Installer les mises à jour dès leur sortie
Les mises à jour ne servent pas seulement à modifier l’apparence d’une application ou à ajouter de nouvelles fonctions. Elles corrigent aussi des failles de sécurité découvertes dans les systèmes d’exploitation, les navigateurs, les logiciels et les applications mobiles. Reporter ces mises à jour pendant plusieurs semaines augmente inutilement les risques. Lorsqu’une faille est connue, elle peut être exploitée rapidement par des attaquants, surtout si de nombreux utilisateurs tardent à corriger leur appareil.
Le plus simple est d’activer les mises à jour automatiques quand c’est possible, notamment pour le système d’exploitation, le navigateur internet, les applications de messagerie et les logiciels utilisés au quotidien. Il est aussi préférable de désinstaller les programmes qui ne sont plus maintenus à jour et qui ne reçoivent plus de correctifs de sécurité.
Chiffrer sa connexion sur les réseaux Wi-Fi publics
Les réseaux Wi-Fi publics peuvent être pratiques, mais ils ne doivent pas être utilisés sans précaution. Dans un hôtel, une gare, un café ou un espace de coworking, on ne sait pas toujours qui contrôle le réseau ni qui s’y connecte en même temps. Le risque est surtout de se retrouver sur un faux réseau ou sur une connexion mal sécurisée.
Pour les usages sensibles, il vaut mieux éviter de se connecter à ses comptes bancaires, à ses services administratifs ou à ses plateformes d’investissement depuis un Wi-Fi public. Lorsque c’est nécessaire, l’utilisation d’un VPN fiable permet de chiffrer le trafic entre l’appareil et le service utilisé. Cela limite les risques d’interception sur le réseau local. Une autre solution simple consiste à utiliser le partage de connexion de son téléphone. C’est souvent plus sûr qu’un Wi-Fi ouvert dont l’origine n’est pas clairement identifiée.
Limiter les autorisations des applications
Les applications demandent parfois plus d’autorisations que nécessaire. Une lampe torche, un jeu ou un outil simple n’a pas forcément besoin d’accéder aux contacts, à la localisation, au micro ou aux photos. Accorder ces accès sans vérification peut augmenter la quantité de données collectées et les risques en cas de faille.
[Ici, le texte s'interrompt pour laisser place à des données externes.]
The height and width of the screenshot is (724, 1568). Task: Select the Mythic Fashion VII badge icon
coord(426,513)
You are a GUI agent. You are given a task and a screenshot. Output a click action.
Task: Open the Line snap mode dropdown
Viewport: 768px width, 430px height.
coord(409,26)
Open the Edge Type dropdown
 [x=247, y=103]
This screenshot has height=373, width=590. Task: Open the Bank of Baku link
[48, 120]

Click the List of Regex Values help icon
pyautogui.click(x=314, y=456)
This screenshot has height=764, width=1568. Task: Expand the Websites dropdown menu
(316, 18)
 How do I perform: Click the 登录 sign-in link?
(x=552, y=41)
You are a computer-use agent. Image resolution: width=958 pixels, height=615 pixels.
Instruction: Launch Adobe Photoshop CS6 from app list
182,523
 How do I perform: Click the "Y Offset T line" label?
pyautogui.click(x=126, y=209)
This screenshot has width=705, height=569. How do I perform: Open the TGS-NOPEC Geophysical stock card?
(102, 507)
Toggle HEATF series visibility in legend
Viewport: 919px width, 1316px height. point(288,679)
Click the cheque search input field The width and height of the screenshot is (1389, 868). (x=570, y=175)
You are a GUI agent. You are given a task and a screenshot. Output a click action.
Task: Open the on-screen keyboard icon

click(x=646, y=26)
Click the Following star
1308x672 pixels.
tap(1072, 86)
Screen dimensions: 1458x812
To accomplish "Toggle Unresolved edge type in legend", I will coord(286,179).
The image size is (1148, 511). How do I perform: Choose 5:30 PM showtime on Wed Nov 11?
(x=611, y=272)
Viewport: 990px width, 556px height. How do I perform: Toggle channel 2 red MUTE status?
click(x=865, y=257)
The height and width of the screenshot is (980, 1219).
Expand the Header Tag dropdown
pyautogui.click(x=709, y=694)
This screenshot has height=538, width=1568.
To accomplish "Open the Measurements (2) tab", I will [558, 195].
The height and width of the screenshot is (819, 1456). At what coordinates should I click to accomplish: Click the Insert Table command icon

Il est utile de faire régulièrement le tri dans les paramètres du téléphone ou de l’ordinateur. Les autorisations doivent être limitées à ce qui est vraiment nécessaire au fonctionnement de l’application. La géolocalisation, par exemple, peut souvent être désactivée ou autorisée uniquement pendant l’utilisation du service.
Il faut aussi supprimer les applications inutilisées. Même si elles ne servent plus, elles peuvent continuer à avoir accès à certaines données ou devenir vulnérables si elles ne sont plus mises à jour. Moins il y a d’applications installées, plus il est facile de garder le contrôle sur ses informations.
Maintenir une vigilance de tous les instants
La sécurité ne dépend pas seulement des outils. Beaucoup d’attaques réussissent parce qu’elles jouent sur la précipitation, la peur ou la confiance. Un faux message de livraison, un mail imitant une banque, un SMS d’amende ou un appel prétendant venir d’un service officiel peuvent pousser à cliquer trop vite ou à communiquer des informations sensibles.
Il faut se méfier des demandes urgentes, des liens raccourcis, des pièces jointes inattendues et des messages qui réclament un mot de passe, un code de validation ou des coordonnées bancaires. Un organisme sérieux ne demande pas ce type d’information par simple message.
En cas de doute, il vaut mieux ne pas cliquer. Il est préférable d’ouvrir soi-même le site officiel depuis le navigateur ou de contacter le service concerné par un canal connu. Cette habitude simple permet d’éviter une grande partie des tentatives d’hameçonnage et des arnaques les plus courantes.